» **Try it**
Give back the whole listing exactly as written, pictures excluded.

» **Provided records**
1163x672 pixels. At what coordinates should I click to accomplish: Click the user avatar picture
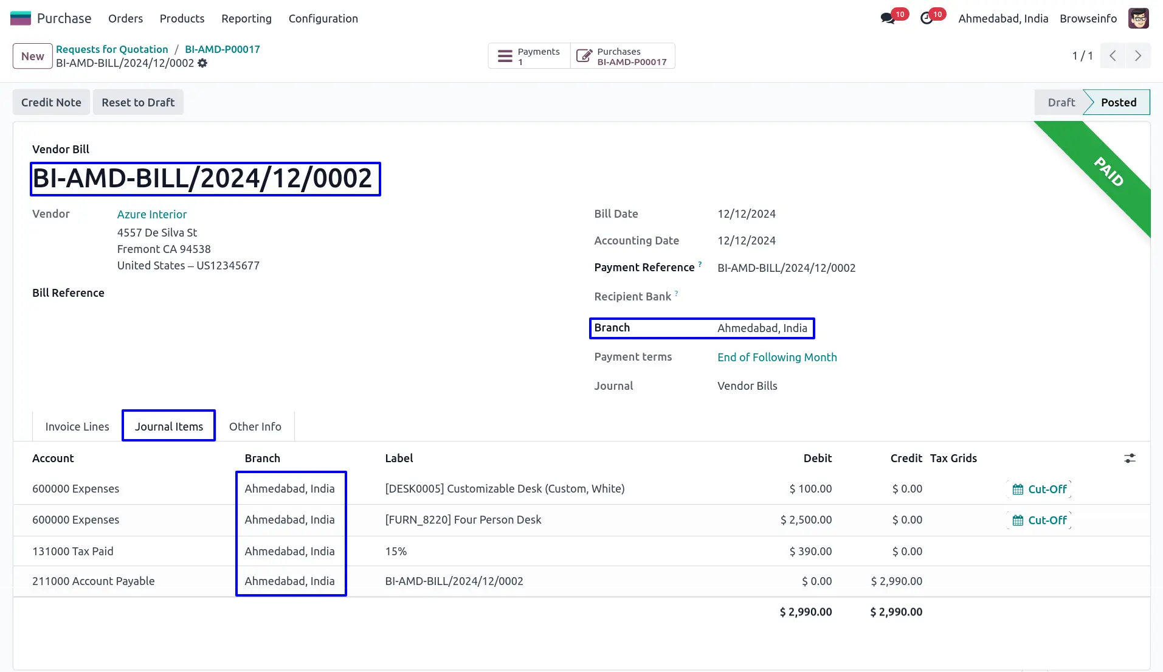point(1138,18)
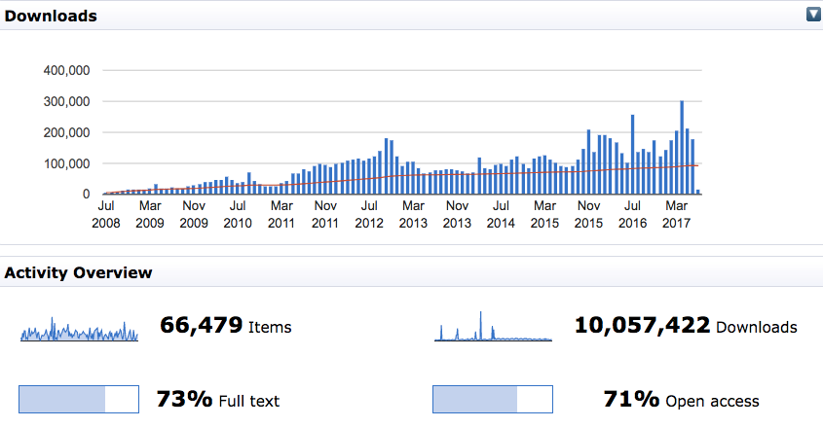Collapse the Downloads panel with the arrow button
The height and width of the screenshot is (428, 823).
(812, 15)
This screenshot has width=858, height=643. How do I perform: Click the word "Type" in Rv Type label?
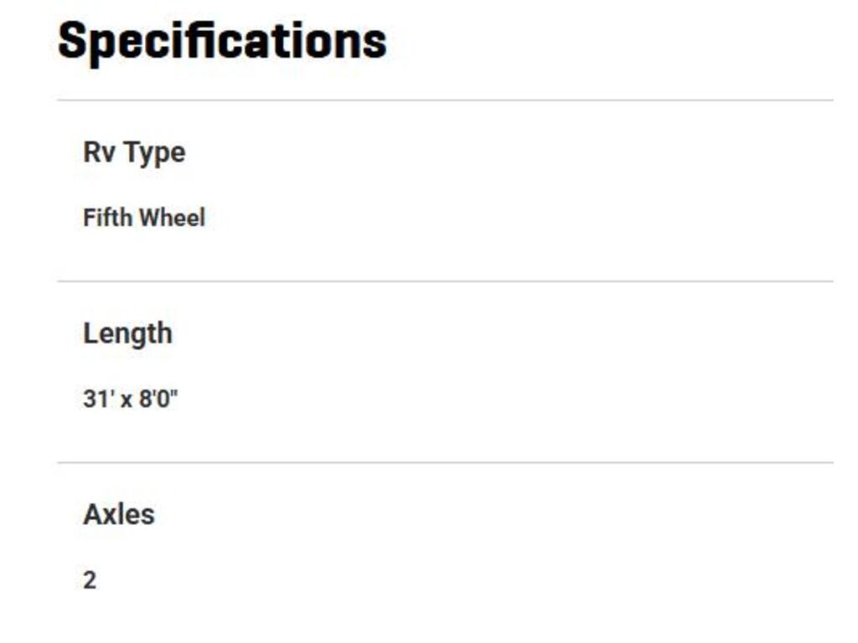pyautogui.click(x=154, y=153)
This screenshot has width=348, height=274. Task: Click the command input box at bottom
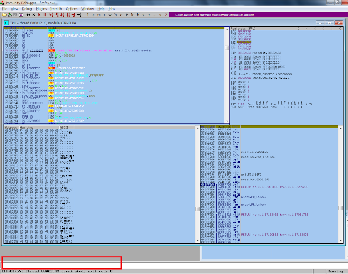(61, 263)
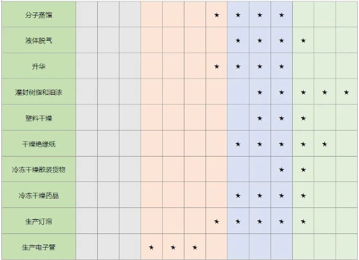
Task: Click the blue-column star in the 冷冻干燥散装货物 row
Action: (282, 170)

» **Solution to this exercise**
1163x672 pixels. At what coordinates should I click to accomplish: Click the user avatar picture
point(1138,18)
Collapse the Downloads panel with the arrow button
The height and width of the screenshot is (428, 823).
(812, 15)
This screenshot has width=858, height=643. How do I perform: Click the word "Type" in Rv Type label?
pyautogui.click(x=154, y=153)
This screenshot has width=348, height=274. Task: Click the command input box at bottom
(61, 263)
Task: Click the blue-column star in the 冷冻干燥散装货物 row
Action: (282, 170)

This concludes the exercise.